▶ Co należy zrobić:
1. Do którego roku, według planu opisanego w tekście o liceum w Dubience, miała potrwać stopniowa likwidacja szkoły?
2. Kontynuuj tekst o liceum w Dubience, zaczynając od miejsca po jego ostatnim zdaniu.

Liceum mundurowe w Dubience zostaje – minister edukacji i nauki opowiedział się po stronie uczniów, ich rodziców oraz nauczycieli i nie zgodził się na likwidację placówki. – Przegrają wszyscy mieszkańcy powiatu chełmskiego – mówi starosta chełmski. A dyrektor szkoły odpowiada: – Walczyliśmy o to przez tyle czasu.
Można powiedzieć, że Liceum Ogólnokształcące im. 27. Wołyńskiej Dywizji Armii Krajowej w Dubience przeszło drogę z piekła do nieba. Jeszcze w grudniu ubiegłego roku radni powiatu chełmskiego przyjęli uchwałę intencyjną, dotyczącą „zamiaru likwidacji” szkoły. Argumentowali, że zainteresowanie nią było zbyt małe, poziom nauczania za niski, a koszty prowadzenia coraz wyższe. Plan zakładał stopniową likwidację do 2025 roku.
Taka decyzja spotkała się z ogromnym sprzeciwem, przede wszystkim, społeczności szkolnej. Aby ta niszczycielska machina urzędnicza ruszyła, potrzebna była pozytywna opinia lubelskiego kuratora oświaty. Teresa Misiuk opowiedziała się jednak przeciw likwidacji „mundurówki”. Jak uzasadniała, placówka dysponuje dobrą bazą lokalową i dydaktyczną, jest jedną z najstarszych szkół mundurowych na Lubelszczyźnie, prowadzi „innowacje pedagogiczne”, współpracuje ze Strażą Graniczną i wojskiem, a ostatnia rekrutacja do klas pierwszych była prowadzona w „atmosferze konfliktu”.
W rozmowie z Dziennikiem starosta chełmski, Piotr Deniszczuk, zapowiadał, że będzie chciał dopiąć swego, czyli doprowadzić do likwidacji placówki, dlatego jeszcze w marcu złożył do Ministerstwa Edukacji i Nauki zażalenie na opinię kuratora. Przemysław Czarnek, szef tego resortu, również nie był zwolennikiem takiego rozwiązania – stanął po stronie uczniów, ich rodziców oraz nauczycieli i podtrzymał stanowisko Teresy Misiuk.
– W opinii Ministra, liceum w Dubience posiada dobrą bazę lokalową i dydaktyczną, od lat cieszy się podobnym zainteresowaniem wśród mieszkańców nie tylko powiatu chełmskiego, ale również hrubieszowskiego, włodawskiego, łęczyńskiego, lubelskiego, krasnostawskiego, parczewskiego, tomaszowskiego i zamojskiego, co wskazuje na potrzebę jego dalszego istnienia. Minister stwierdza też, że przeprowadzone postępowanie wykazało, iż nie jest zasadne stanowisko wnoszącego zażalenie, że likwidacja liceum w Dubience wynika wyłącznie z małej liczebności uczniów w klasach, braku zadawalających wyników kształcenia oraz wysokich kosztów jej utrzymania. W jego ocenie, korzyści ekonomiczne dla powiatu, zwłaszcza w sytuacji dalszego utrzymywania budynku, będącego w zarządzie powiatu chełmskiego, gdzie nadal funkcjonować będzie Szkoła Podstawowa im. Bohaterów Artylerii I Armii Wojska Polskiego w Dubience, mogą okazać się niewspółmiernie małe – takie uzasadnienie podjętej decyzji przekazało nam biuro prasowe MEiN.

▶ Dostarczony materiał:
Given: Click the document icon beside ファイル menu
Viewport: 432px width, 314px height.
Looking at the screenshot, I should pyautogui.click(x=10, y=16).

▶ Wyniki:
1. Do 2025 roku.

2.
Na to postanowienie można złożyć skargę do Wojewódzkiego Sądu Administracyjnego w Warszawie w terminie do 30 dni od dnia jego doręczenia. Starosta chełmski zapowiada, że nie skieruje sprawy na drogę sądową, bo „ceni sobie zdanie ministra”.
– Przegrają wszyscy mieszkańcy powiatu chełmskiego, w tym ja, bo też tutaj mieszkam. Mogę zbudować szkołę w każdej gminie, tylko niech ktoś pokryje koszty ich prowadzenia – mówi nam Piotr Deniszczuk. – Taka decyzja oznacza ogromne koszty dla powiatu. Zmieniły się okoliczności, bo kiedy rozmawialiśmy o likwidacji szkoły, to nie było jeszcze wojny. Szacowaliśmy, że będziemy musieli co roku dokładać do jej funkcjonowania około 2 mln zł. Kiedy będzie nowy nabór, to zrobimy taką analizę i zobaczymy, jakie teraz będą koszty.
Jak jednak dodaje, liczy na to, że od nowego roku w szkole będą uczyć się także dzieci uchodźców z Ukrainy. – To będzie oznaczało dużo nowych godzin, bo trzeba będzie prowadzić dla nich lekcje języka polskiego – wyjaśnia starosta chełmski. Na pytanie, czy włączy się w przyszłą promocję „mundurówki”, żeby zachęcić młodzież do nauki w tej placówce, odpowiada, że w Starostwie Powiatowym w Chełmie, „jest wydział, który się tym zajmuje”.
– Nie liczyliśmy na nic innego, jak tylko na taką decyzję – zaznacza z kolei Kazimiera Ciupa, p.o. dyrektor w Liceum Ogólnokształcącym im. 27. Wołyńskiej Dywizji Armii Krajowej w Dubience. – Walczyliśmy o to przez tyle czasu, ważne, że ktoś to zauważył. Zdobyliśmy zaufanie i pozostaje nam się tylko cieszyć.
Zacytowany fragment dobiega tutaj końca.